I have seen the throw yama arashi done in more than one way. I watched 10 dan Mifune do yama arashi and he does not sweep the opponent leg as in harai goshi. In the Kodokan training video the Tori does yama arashi as a close variation to harai ogoshi where the leg sweep is obvious. I was shown the the throw by a 6 dan in Judo where there is no leg sweep.

What is the deal here? Why the differences in teaching a technique with the same name? Why is the name not different by adding the leg sweep?


Yama arashi examples from Kodokan Judo Throwing Techniques show sweep

In Toshiro Daigo's book Kodokan Judo Throwing Techniques published by Kodansha International in 2005, which I consider the best canonical source for throw classification, there are two examples of yama arashi and two examples of throws that are explicitly not yama arashi. All of these have tori's right leg very close to or in contact with uke's right leg.

This is Daigo's description of what makes yama arashi distinct from page 77:

Tori places his right calf over uke's right shin and wraps the tip of his right foot around uke's right ankle. In the unique feature of this technique, tori then sweeps up with his right leg placed tight against uke's right leg. This sweeping technique is different from the method employed in harai-goshi.

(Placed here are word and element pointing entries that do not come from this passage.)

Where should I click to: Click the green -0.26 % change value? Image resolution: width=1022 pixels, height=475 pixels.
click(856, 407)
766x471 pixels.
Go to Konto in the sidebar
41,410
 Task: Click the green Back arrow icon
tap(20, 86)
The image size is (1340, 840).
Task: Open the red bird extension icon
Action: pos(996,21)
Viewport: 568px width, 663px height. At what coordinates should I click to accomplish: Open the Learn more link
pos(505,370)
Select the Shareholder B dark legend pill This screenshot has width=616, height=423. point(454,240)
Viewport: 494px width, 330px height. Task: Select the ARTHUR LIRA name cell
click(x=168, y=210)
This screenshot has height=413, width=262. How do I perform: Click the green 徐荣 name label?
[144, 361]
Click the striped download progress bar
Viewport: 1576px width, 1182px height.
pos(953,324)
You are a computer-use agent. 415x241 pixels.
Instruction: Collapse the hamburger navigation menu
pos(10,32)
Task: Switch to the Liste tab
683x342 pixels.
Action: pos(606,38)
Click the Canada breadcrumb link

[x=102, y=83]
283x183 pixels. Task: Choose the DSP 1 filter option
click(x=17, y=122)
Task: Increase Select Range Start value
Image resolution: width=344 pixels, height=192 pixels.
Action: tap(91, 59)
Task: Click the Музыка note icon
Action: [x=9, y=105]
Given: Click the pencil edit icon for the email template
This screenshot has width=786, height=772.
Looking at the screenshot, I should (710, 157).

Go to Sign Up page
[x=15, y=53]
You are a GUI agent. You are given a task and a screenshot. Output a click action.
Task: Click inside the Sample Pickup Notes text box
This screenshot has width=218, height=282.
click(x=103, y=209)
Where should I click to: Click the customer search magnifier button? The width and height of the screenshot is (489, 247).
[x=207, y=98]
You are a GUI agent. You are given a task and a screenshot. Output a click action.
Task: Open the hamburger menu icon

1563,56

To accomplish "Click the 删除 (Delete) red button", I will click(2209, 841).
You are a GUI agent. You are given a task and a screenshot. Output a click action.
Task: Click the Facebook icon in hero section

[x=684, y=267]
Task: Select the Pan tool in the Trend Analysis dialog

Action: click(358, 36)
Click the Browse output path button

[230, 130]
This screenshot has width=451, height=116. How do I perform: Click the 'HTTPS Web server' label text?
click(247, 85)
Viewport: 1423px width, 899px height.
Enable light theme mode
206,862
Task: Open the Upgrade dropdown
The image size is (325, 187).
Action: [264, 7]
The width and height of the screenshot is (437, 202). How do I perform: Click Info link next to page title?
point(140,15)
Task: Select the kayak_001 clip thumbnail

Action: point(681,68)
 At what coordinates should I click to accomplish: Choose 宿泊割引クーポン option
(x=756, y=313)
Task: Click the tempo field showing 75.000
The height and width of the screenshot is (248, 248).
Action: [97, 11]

Both examples of yama arashi involve a leg sweep. The examples are distinguished by tori's right arm position when tori's left hand is on uke's right sleeve.

  1. tori's right arm on uke's right chest area
  2. tori's right elbow inserted under uke's right armpit (as in a morote seoi nage)

The examples of throws that are not yama arashi have the same hand positions as the yama arashi examples, but with no mention of a sweep:

  1. tai otoshi where tori's hands are on one side of uke, on the sleeve and the lapel
  2. seoi nage with the same hand position as the tai otoshi but with tori's elbow into uke's armpit as in a morote seoi nage

My interpretation is that yama arashi requires a sweep under current Kodokan classification. If there is no sweep, it is not a yama arashi.

In the video referred to by Sjana, the throw shown by Mifune would not be considered a yama arashi but a tai otoshi under Daigo's description. Based on Daigo's explicit counterexample, I suspect the throw in the video may have been considered a yama arashi by some practitioners before, but should not be now.

Kodokan judo throw classification is messy, changes with time, and is not always understandable. Unless you are working for an official exam, it is frequently not worth expending the effort to understand the minutiae.


The name is different with the leg sweep. Historically, yama arashi is catagorized as a "hand throw". The fundamental impulse comes from the arms as you lift your uke over your hip. You do unbalance them through the hip, but the primary force is through the arms. Compare that to harai goshi, which is classified as a "hip throw" and the primary impulse is being delivered via the hip, while the arms are being used to unbalance. In practice, of course, the throws are kind of on a continuum based on where you split the most effort, but the pure forms are "hand" and "hip" respectively. You might further compare with osotogari, which is a similar technique, but is a "foot throw" with a clear sweep.


There is a very good video on youtube which explains the difference between Yama Arashi and Harai Goshi. Harai Goshi doesn't require you to lift your opponent up. Whereas the Yama Arashi uses an arm throw with your opponent in a lifted position. From there your leg is only used to keep their foot from being planted forward. Where the Harai Goshi uses the leg rotate your opponent, rather than using your arms.



Roughly, Yama-arashi could be classified as a variation of harai-goshi on the same basis that eri-seoi-nage is a variation of morote-seoi-nage.

Attention: according to IJF rules once you have both hands on the same side, you just have few seconds to throw with Yama-arashi, otherwise you will receive a shido.